Problem details | Examine the records and identify each line that includes the string "green". Copy those lines.

Extracted entries |
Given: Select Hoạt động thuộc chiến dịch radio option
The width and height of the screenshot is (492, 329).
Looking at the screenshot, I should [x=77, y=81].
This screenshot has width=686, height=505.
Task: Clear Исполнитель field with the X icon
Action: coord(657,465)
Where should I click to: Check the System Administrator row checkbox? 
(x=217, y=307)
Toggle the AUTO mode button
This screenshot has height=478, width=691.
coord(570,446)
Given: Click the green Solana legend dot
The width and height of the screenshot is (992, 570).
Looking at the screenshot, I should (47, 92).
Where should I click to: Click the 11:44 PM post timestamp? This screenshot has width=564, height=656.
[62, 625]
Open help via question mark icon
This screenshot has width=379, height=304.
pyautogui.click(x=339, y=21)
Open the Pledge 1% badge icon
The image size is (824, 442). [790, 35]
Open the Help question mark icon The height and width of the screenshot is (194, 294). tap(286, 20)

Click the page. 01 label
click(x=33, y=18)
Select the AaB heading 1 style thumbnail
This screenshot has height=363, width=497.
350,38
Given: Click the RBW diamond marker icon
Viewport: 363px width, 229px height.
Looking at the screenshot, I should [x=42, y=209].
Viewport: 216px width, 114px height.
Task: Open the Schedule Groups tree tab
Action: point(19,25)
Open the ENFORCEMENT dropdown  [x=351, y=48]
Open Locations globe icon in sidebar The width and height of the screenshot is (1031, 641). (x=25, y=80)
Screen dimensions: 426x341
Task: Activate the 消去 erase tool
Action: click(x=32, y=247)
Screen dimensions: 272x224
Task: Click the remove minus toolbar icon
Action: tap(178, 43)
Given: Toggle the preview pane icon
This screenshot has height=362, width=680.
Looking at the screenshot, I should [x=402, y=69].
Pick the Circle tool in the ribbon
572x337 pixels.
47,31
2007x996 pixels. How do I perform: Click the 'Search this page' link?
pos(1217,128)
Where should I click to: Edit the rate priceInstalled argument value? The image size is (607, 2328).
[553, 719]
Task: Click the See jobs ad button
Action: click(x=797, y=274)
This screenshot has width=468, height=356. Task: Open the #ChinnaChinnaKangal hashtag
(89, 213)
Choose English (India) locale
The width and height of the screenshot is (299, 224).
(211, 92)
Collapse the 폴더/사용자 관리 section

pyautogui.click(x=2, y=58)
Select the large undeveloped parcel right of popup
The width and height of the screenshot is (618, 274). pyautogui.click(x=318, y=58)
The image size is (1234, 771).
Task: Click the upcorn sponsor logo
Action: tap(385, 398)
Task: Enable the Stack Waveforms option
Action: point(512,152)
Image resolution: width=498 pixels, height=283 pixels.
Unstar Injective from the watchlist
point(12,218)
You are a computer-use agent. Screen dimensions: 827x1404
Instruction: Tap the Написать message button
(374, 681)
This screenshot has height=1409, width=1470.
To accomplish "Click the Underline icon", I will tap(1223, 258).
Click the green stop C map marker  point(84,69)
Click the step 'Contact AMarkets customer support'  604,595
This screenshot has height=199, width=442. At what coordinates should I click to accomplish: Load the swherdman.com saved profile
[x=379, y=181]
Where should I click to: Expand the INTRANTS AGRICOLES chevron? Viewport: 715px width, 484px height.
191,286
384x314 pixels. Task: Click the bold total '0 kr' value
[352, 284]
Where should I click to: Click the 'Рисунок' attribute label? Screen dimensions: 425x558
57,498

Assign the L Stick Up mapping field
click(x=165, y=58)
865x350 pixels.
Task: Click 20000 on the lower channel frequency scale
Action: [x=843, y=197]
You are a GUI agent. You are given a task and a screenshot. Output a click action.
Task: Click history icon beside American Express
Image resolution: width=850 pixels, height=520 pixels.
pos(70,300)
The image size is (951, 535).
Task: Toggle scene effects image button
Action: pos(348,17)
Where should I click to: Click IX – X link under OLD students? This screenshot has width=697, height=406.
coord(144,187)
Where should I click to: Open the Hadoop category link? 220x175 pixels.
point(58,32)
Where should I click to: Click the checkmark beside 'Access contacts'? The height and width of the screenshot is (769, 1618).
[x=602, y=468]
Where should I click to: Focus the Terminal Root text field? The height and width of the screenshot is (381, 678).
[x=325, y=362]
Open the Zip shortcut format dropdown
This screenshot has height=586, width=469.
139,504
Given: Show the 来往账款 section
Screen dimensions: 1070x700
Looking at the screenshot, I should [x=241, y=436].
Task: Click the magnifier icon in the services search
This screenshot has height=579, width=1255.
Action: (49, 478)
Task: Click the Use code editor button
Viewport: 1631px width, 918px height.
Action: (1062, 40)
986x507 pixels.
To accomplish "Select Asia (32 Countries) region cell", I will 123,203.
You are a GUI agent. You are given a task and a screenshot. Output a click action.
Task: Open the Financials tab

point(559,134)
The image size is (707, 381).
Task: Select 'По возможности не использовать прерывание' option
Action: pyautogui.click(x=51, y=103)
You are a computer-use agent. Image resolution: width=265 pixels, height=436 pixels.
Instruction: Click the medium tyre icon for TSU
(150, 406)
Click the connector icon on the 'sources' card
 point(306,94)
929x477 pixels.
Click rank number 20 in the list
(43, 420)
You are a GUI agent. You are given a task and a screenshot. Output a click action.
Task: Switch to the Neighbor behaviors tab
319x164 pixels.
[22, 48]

Task answer |
Given: Click the green Solana legend dot
Click the green stop C map marker  point(84,69)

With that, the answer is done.